- Task: Format the entries as a numbered list, starting at the first line and continuing through the line that contains "Add checklist is", with any blank lines omitted.

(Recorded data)
----
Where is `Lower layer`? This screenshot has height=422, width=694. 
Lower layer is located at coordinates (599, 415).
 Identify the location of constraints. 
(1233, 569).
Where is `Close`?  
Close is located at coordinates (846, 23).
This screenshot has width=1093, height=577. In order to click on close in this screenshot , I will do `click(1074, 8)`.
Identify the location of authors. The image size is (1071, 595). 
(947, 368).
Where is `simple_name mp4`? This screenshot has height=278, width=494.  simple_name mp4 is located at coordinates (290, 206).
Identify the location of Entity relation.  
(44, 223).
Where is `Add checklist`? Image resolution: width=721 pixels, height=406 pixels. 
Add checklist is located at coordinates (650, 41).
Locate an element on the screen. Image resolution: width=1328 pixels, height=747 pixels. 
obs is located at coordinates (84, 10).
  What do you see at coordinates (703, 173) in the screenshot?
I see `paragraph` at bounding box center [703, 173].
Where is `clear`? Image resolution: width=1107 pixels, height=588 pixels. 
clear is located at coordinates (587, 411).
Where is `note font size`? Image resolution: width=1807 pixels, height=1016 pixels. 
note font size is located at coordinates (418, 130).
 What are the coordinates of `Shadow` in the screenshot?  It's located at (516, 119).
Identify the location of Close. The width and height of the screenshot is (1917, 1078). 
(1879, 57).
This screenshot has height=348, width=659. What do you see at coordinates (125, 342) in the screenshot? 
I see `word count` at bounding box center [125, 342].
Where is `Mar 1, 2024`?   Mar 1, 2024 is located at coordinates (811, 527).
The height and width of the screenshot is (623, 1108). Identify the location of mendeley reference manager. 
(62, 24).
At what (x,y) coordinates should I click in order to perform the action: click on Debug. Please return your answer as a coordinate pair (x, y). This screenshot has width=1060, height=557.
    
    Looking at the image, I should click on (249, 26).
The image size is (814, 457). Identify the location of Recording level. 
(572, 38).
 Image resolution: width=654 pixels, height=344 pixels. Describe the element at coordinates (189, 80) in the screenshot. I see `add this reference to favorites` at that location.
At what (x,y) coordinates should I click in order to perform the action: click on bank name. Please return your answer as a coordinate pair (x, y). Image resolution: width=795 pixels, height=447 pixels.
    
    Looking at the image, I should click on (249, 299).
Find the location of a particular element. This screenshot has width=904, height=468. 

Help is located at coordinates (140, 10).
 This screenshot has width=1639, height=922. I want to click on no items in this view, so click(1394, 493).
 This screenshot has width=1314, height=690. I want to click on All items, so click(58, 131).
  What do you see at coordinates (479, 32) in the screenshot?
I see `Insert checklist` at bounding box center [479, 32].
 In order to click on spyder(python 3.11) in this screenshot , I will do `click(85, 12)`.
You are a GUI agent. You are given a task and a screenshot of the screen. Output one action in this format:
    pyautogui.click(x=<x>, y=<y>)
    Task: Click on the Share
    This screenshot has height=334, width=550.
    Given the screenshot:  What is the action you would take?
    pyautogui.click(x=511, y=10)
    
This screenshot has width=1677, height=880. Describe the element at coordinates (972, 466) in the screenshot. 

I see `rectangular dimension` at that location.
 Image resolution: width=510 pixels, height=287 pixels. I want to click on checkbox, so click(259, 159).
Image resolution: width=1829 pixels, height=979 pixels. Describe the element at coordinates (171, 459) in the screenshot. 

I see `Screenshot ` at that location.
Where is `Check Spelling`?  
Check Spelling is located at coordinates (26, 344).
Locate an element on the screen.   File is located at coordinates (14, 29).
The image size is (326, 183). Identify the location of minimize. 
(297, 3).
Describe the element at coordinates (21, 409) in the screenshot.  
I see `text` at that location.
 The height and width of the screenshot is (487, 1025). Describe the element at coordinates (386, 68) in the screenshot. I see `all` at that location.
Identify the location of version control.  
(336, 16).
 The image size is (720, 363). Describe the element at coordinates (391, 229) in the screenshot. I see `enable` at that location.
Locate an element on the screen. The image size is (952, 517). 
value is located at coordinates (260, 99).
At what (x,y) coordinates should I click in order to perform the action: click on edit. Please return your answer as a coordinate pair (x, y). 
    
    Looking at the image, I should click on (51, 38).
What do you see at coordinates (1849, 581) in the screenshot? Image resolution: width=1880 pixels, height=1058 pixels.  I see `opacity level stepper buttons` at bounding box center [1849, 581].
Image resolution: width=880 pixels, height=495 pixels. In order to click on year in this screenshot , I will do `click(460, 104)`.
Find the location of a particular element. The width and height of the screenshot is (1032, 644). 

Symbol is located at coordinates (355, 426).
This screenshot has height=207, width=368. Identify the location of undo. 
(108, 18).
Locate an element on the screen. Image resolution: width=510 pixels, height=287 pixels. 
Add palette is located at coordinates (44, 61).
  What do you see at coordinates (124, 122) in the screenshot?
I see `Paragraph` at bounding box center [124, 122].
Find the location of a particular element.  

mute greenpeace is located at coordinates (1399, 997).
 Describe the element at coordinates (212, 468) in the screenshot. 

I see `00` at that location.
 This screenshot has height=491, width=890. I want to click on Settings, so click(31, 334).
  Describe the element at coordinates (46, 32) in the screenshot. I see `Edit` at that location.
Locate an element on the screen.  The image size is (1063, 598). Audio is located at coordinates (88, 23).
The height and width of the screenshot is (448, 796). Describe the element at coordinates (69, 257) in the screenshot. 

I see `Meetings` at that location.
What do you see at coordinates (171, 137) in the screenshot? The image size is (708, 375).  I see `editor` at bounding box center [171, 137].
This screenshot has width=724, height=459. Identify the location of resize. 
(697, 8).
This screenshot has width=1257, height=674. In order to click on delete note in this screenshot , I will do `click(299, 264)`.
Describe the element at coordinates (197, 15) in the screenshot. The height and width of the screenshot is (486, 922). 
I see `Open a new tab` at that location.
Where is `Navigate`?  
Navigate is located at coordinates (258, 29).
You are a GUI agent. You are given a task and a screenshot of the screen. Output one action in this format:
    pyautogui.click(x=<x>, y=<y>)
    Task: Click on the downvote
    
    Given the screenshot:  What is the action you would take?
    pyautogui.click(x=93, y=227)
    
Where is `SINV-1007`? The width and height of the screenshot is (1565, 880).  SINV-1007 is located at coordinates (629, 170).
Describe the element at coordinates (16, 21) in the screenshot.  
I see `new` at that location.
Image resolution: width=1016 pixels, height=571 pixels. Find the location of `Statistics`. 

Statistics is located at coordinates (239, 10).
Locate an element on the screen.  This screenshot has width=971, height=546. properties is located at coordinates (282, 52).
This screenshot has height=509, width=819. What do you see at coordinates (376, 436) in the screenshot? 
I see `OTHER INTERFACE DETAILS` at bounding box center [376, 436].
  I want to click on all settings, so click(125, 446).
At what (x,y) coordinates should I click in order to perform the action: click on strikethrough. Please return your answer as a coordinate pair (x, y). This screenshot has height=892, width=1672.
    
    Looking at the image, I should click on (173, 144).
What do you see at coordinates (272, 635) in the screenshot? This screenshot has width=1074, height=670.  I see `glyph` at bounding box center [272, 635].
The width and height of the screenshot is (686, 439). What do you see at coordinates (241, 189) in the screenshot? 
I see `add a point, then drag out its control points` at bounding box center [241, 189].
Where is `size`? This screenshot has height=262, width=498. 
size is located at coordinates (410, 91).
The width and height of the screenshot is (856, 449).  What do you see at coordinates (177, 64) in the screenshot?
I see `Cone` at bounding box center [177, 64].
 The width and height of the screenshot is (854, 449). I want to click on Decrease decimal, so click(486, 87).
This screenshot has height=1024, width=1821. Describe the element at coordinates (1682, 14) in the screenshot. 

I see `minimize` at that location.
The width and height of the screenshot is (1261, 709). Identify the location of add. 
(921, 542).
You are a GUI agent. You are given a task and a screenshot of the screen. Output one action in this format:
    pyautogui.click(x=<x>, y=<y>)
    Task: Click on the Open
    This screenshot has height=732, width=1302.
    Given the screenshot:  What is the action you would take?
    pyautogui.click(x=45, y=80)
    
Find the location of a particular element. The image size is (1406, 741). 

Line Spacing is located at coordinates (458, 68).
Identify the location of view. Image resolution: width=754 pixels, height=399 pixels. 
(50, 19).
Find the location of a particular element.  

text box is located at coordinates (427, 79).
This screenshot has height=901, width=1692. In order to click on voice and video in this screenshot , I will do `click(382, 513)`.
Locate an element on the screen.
----
- Problem solution:
1. Where is `Lower layer`? This screenshot has height=422, width=694. 
2. Lower layer is located at coordinates (599, 415).
3.  Identify the location of constraints. 
4. (1233, 569).
5. Where is `Close`?  
6. Close is located at coordinates (846, 23).
7. This screenshot has width=1093, height=577. In order to click on close in this screenshot , I will do `click(1074, 8)`.
8. Identify the location of authors. The image size is (1071, 595). 
9. (947, 368).
10. Where is `simple_name mp4`? This screenshot has height=278, width=494.  simple_name mp4 is located at coordinates (290, 206).
11. Identify the location of Entity relation.  
12. (44, 223).
13. Where is `Add checklist`? Image resolution: width=721 pixels, height=406 pixels. 
14. Add checklist is located at coordinates (650, 41).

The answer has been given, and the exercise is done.